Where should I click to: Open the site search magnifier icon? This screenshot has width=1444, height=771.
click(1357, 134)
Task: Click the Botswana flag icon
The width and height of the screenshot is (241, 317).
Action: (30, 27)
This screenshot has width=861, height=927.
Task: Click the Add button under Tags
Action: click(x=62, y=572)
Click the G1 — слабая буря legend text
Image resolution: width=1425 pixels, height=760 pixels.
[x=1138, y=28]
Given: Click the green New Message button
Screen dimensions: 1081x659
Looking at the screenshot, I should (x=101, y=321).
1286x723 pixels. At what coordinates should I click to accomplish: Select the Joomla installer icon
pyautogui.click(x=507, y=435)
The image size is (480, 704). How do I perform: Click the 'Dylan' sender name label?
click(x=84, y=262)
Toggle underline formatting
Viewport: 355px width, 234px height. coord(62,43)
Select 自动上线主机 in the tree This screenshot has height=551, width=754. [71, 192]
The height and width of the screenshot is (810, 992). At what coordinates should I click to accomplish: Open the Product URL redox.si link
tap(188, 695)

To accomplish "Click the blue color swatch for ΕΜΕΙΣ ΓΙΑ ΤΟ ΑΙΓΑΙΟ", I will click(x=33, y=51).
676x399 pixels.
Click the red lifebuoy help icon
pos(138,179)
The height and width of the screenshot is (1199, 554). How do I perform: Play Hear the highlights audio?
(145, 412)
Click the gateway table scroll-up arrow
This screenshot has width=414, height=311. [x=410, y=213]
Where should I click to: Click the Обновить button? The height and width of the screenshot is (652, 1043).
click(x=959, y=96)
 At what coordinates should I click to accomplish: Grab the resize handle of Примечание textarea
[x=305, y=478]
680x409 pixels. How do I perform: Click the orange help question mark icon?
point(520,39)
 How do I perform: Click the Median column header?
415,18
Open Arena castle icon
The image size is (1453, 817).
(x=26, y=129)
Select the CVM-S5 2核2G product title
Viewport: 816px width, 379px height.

━━━━

TASK INSTRUCTIONS
Word for word, write out the entries above again.

FINAL ANSWER
Where should I click to: Open the site search magnifier icon? This screenshot has width=1444, height=771.
click(1357, 134)
Task: Click the Botswana flag icon
The width and height of the screenshot is (241, 317).
Action: (30, 27)
This screenshot has width=861, height=927.
Task: Click the Add button under Tags
Action: click(x=62, y=572)
Click the G1 — слабая буря legend text
Image resolution: width=1425 pixels, height=760 pixels.
[x=1138, y=28]
Given: Click the green New Message button
Screen dimensions: 1081x659
Looking at the screenshot, I should (x=101, y=321).
1286x723 pixels. At what coordinates should I click to accomplish: Select the Joomla installer icon
pyautogui.click(x=507, y=435)
The image size is (480, 704). How do I perform: Click the 'Dylan' sender name label?
click(x=84, y=262)
Toggle underline formatting
Viewport: 355px width, 234px height. coord(62,43)
Select 自动上线主机 in the tree This screenshot has height=551, width=754. [71, 192]
The height and width of the screenshot is (810, 992). At what coordinates should I click to accomplish: Open the Product URL redox.si link
tap(188, 695)

To accomplish "Click the blue color swatch for ΕΜΕΙΣ ΓΙΑ ΤΟ ΑΙΓΑΙΟ", I will click(x=33, y=51).
676x399 pixels.
Click the red lifebuoy help icon
pos(138,179)
The height and width of the screenshot is (1199, 554). How do I perform: Play Hear the highlights audio?
(145, 412)
Click the gateway table scroll-up arrow
This screenshot has width=414, height=311. [x=410, y=213]
Where should I click to: Click the Обновить button? The height and width of the screenshot is (652, 1043).
click(x=959, y=96)
 At what coordinates should I click to accomplish: Grab the resize handle of Примечание textarea
[x=305, y=478]
680x409 pixels. How do I perform: Click the orange help question mark icon?
point(520,39)
 How do I perform: Click the Median column header?
415,18
Open Arena castle icon
The image size is (1453, 817).
(x=26, y=129)
Select the CVM-S5 2核2G product title
Viewport: 816px width, 379px height.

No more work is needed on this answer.